Voice Presets
Vocal Synth Engine ships with 15 voice presets. Each preset is a frozen analysis artifact containing the spectral characteristics of a singing voice.
Preset catalog
Section titled “Preset catalog”| Preset | Voice | Timbres |
|---|---|---|
default-voice | Baseline female | Default timbre |
bright-lab | Lab/experimental | Bright formant |
kokoro-af-aoede | Aoede (female) | Multiple timbres |
kokoro-af-heart | Heart (female) | Multiple timbres |
kokoro-af-jessica | Jessica (female) | Multiple timbres |
kokoro-af-sky | Sky (female) | Multiple timbres |
kokoro-am-eric | Eric (male) | Multiple timbres |
kokoro-am-fenrir | Fenrir (male) | Multiple timbres |
kokoro-am-liam | Liam (male) | Multiple timbres |
kokoro-am-onyx | Onyx (male) | Multiple timbres |
kokoro-bf-alice | Alice (British female) | Multiple timbres |
kokoro-bf-emma | Emma (British female) | Multiple timbres |
kokoro-bf-isabella | Isabella (British female) | Multiple timbres |
kokoro-bm-george | George (British male) | Multiple timbres |
kokoro-bm-lewis | Lewis (British male) | Multiple timbres |
Binary timbre format
Section titled “Binary timbre format”Each timbre is stored as a set of .f32 binary files containing 32-bit floating-point arrays:
- Harmonic magnitudes — Amplitude values for each harmonic partial across the pitch range
- Spectral envelope — Formant shape curve used to weight harmonic amplitudes
- Noise floor — Broadband noise spectrum for breathiness and consonant texture
These files are loaded at startup and held in memory for zero-latency access during synthesis.
Manifest schema
Section titled “Manifest schema”Each preset directory contains a manifest.json file validated against a Zod schema. Top-level fields:
| Field | Type | Description |
|---|---|---|
schema | "mcp-voice-engine.voicepreset" | Fixed schema identifier |
version | string | Schema version |
id | string | Unique preset identifier (used in API calls) |
sampleRateHz | number | Sample rate the preset was analyzed at |
analysis | object | Analysis parameters: frameMs, hopMs, f0Method, maxHarmonics, envelope, noise |
timbres | array | List of timbres, each with name, kind, assets (paths to .f32 files), and defaults |
integrity | object | Optional hash fields: assetsHash, analysisHash |
Each timbre entry in the timbres array has this shape:
| Field | Type | Description |
|---|---|---|
name | string | Timbre identifier (e.g. "AH", "EE", "OO") |
kind | string | Timbre category |
assets.harmonicsMag | string | Relative path to harmonic magnitudes .f32 file |
assets.envelopeDb | string | Relative path to spectral envelope .f32 file |
assets.noiseDb | string | Relative path to noise floor .f32 file |
assets.freqHz | string | Relative path to frequency axis .f32 file |
defaults.hnrDb | number | Default harmonics-to-noise ratio in dB |
defaults.breathiness | number | Default breathiness value (0 to 1) |
defaults.vibrato | object | Default vibrato: rateHz, depthCents, onsetMs |
Inspecting presets
Section titled “Inspecting presets”Use the built-in CLI inspector to examine preset data:
npm run inspectThis prints a table of all loaded presets with their timbre counts, pitch ranges, and file sizes.

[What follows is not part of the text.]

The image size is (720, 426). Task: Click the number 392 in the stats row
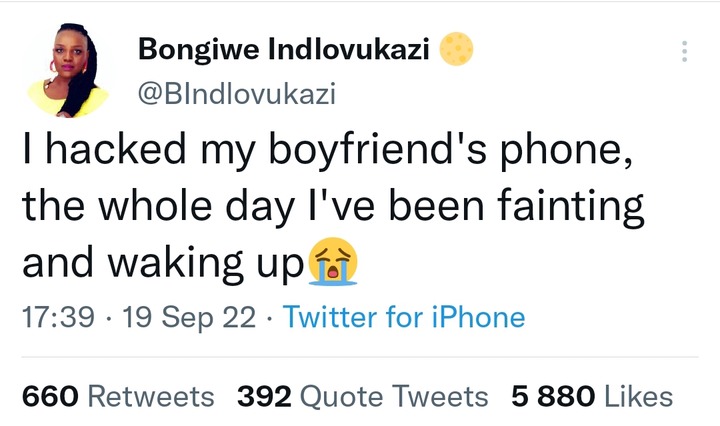point(264,397)
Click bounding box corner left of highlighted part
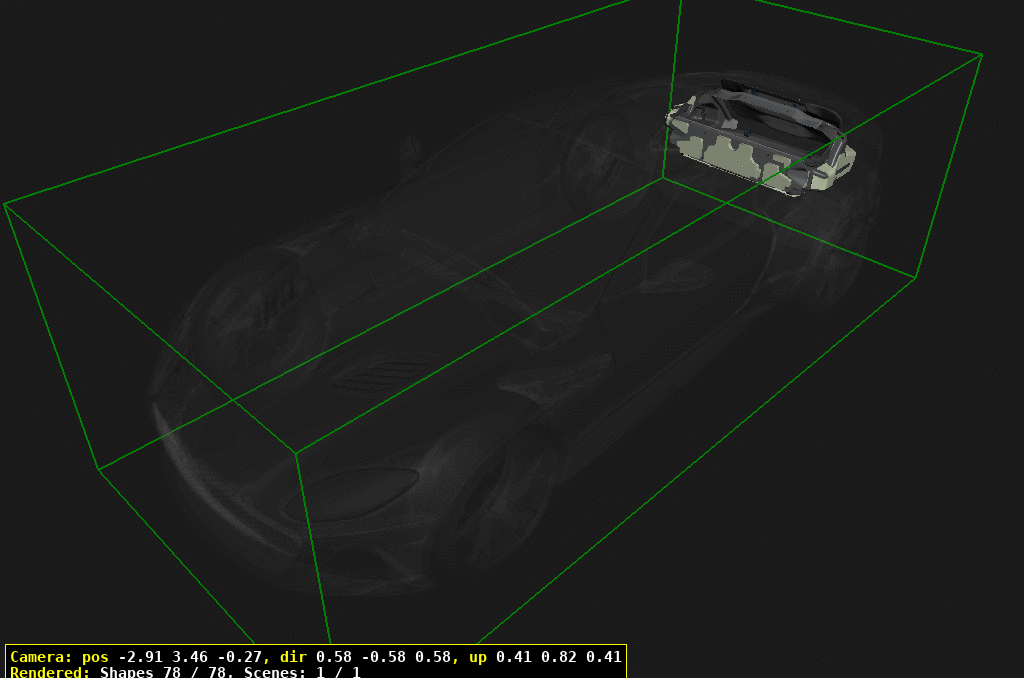 click(661, 179)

You can also query presets through the REST API:
curl http://localhost:4321/api/presetsThe response includes full metadata for every preset, including timbre names and parameter ranges.
Using presets in renders
Section titled “Using presets in renders”When rendering a score via the REST API, specify the preset path in the config object:
{ "score": { "bpm": 120, "notes": [...] }, "config": { "presetPath": "presets/kokoro-af-heart", "sampleRateHz": 48000, "blockSize": 2048, "maxPolyphony": 8, "rngSeed": 42, "defaultTimbre": "AH", "deterministic": "exact" }}The engine resolves the preset, loads its binary timbre data, and uses it for the entire render. Changing the preset path produces a different voice while keeping the same score and timing. In the cockpit UI, the preset dropdown handles this automatically.
Multi-timbre usage
Section titled “Multi-timbre usage”Presets with multiple timbres support real-time timbre morphing via the XY pad in live mode. The X axis interpolates between timbres, blending their spectral characteristics smoothly. In score mode, per-note timbre values select or blend between available timbres.